# WHAT THIS TASK INVOLVES
Reproduce without any pictures the lines from the one that contains "You are a computer-use" through the end of the records, exactly as written.

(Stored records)
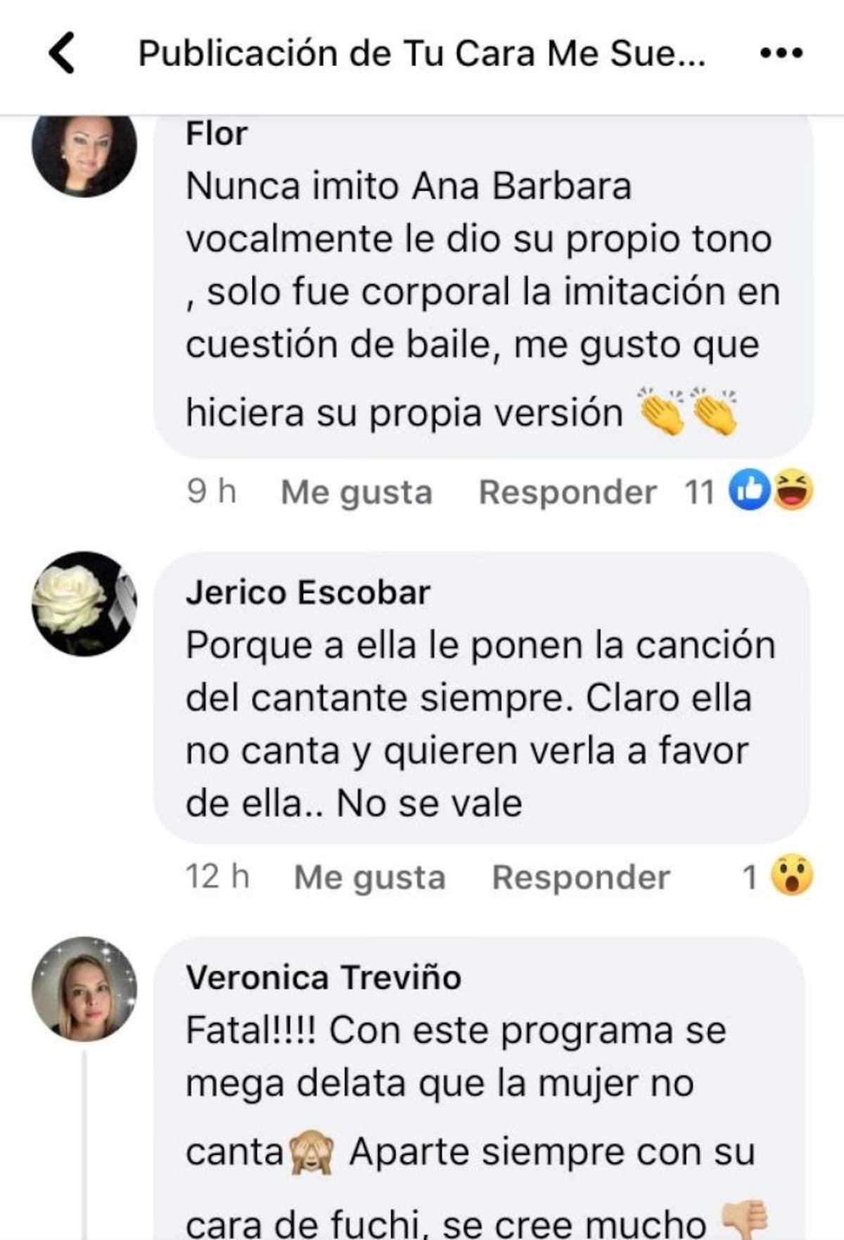Open Veronica Treviño's name link

pos(324,978)
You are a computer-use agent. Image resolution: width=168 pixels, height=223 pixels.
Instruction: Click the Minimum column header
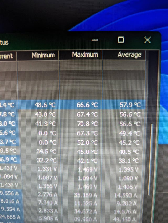click(x=43, y=55)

# WRITTEN REPLY
You are a computer-use agent. Image resolution: width=168 pixels, height=223 pixels.
Instruction: Click the Minimum column header
click(x=43, y=55)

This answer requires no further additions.